Friday, August 28, 2009

How outside is just inside looking

I’ve finally found an apartment, it’s a sublet with two other people in a huge industrial loft, it’s the first week in my cavernous empty room, walls connecting to walls and looking outside it’s like inside looking outside. I’m trying to sleep, but there’s something I’m allergic to -- it’s not mold, there’s no mold it’s so dry. I go in the other room, the common room with a big laundry machine in the middle and counters but nothing else; it’s bright with sunlight, even though there are no windows. My roommate comes in, she wants to know if everything is okay -- I’m allergic to something, I say, and I don’t know what it is. She says maybe it’s the chemicals he uses in his art, so I go in his room and in the middle is this huge centrifuge shaking, nothing else, this room is like my room so the windows face walls, the only light is the light between buildings and all the windows are closed, he’s in a corner in a painter’s uniform, shaking to the same rhythm as the centrifuge. I can’t smell the chemicals, but I can feel them -- I say I don’t mean to get in the way of your art, but would you mind opening the windows?

He looks over at one of the windows, and I see that it’s open a tiny crack. I go in the other room to talk to the roommate who I actually like, she says maybe we should go out, when was the last time you went out? Her room is huge and empty too, and she’s sitting in the far corner at a round table, talking on a big red secretary’s phone. Where would we go, I say.
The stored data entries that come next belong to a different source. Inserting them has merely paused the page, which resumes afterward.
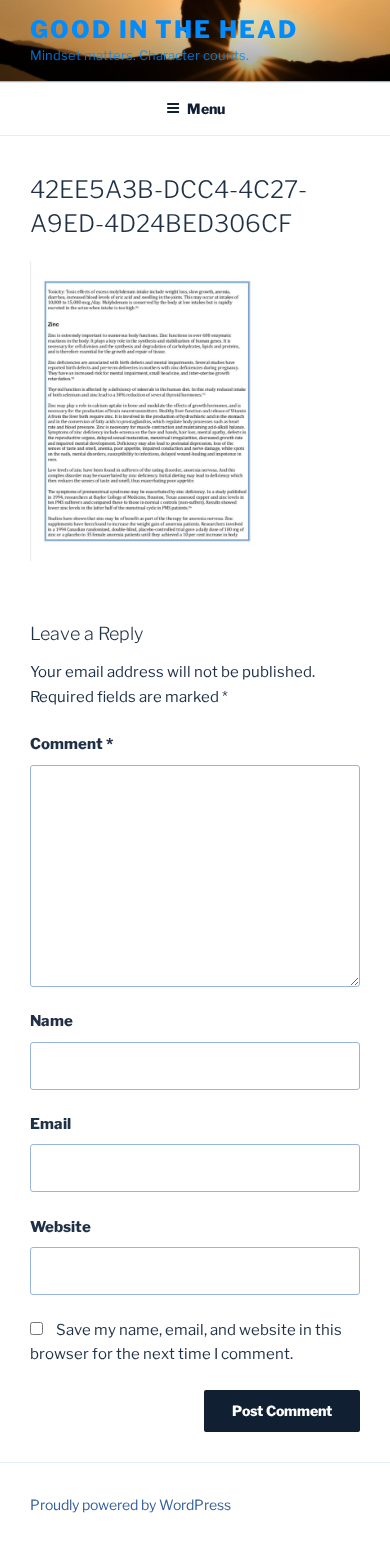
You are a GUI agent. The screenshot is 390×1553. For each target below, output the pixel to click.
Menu (206, 108)
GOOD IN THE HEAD (164, 29)
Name (51, 1021)
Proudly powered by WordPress (130, 1504)
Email (50, 1124)
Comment (71, 744)
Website (60, 1227)
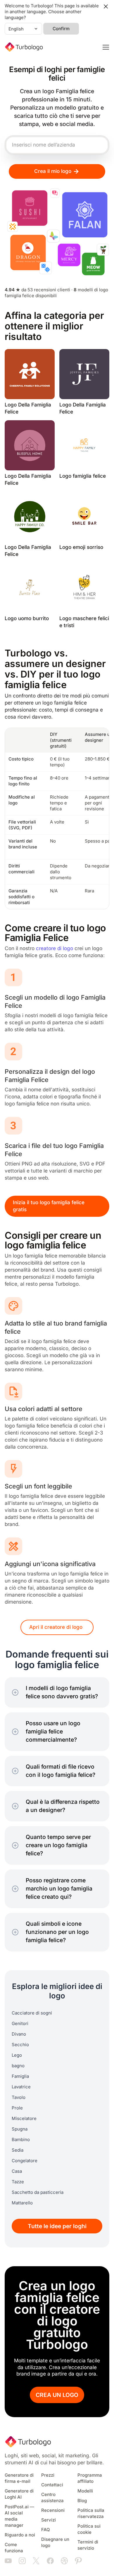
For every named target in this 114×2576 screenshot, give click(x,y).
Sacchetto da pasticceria (37, 2192)
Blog (82, 2500)
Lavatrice (21, 2087)
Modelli (85, 2491)
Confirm (61, 28)
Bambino (21, 2139)
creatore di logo (54, 948)
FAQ (45, 2529)
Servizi (48, 2520)
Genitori (20, 2023)
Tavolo (18, 2097)
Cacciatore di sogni (32, 2013)
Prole (17, 2108)
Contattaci (52, 2485)
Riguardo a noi (20, 2535)
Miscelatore (24, 2118)
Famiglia (20, 2076)
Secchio (20, 2044)
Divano (19, 2034)
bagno (18, 2065)
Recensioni (53, 2510)
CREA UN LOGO (57, 2395)
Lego (17, 2055)
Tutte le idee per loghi (57, 2226)
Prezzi (47, 2475)
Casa (17, 2171)
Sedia (17, 2150)
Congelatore (24, 2160)
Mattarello (22, 2203)
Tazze (18, 2181)
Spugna (19, 2129)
She thinks we should go to that underground club, the one that’s only open once a month in that brick building that they rent out to people but no one ever rents it out. I say do you think people will be smoking, I need to explain something to you -- I can’t even deal with the smoke that comes in from outside, and she says you’re right, there probably would be smoke coming in from outside -- let me post a tweet about something, because I need to get fucked, and then I see the screen of her cellphone, someone replies right away -- I say isn’t that the guy who wanted to kill you?

She says yes, but we only have a month, that’s not enough time, and then I look out her windows and I notice you can see the trees, greens and reds and yellows in the lowering sun and there’s a breeze blowing in. I wonder how she got that view, and how I’ve never noticed it, nothing but trees in the distance past everything that is burnt to the ground, the landscape.

But remember how outside is just inside looking outside, so then we’re on the subway and she’s in some kind of box contraption with the guy who’s fucking her and I’m watching just to make sure he doesn’t kill her. Then I remember she said he would need more than a month, and we won’t be here a month so I go outside with the guy I’m just getting to know, outside the subway car and it’s like he’s on one side of a wall and I’m on the other so I lean my head over to see with my lips and then his lips and we’re both holding onto the plywood wall but I realize I need more so I grab his head, more lips and tongue I realize this is what I’m looking for and then I wake up.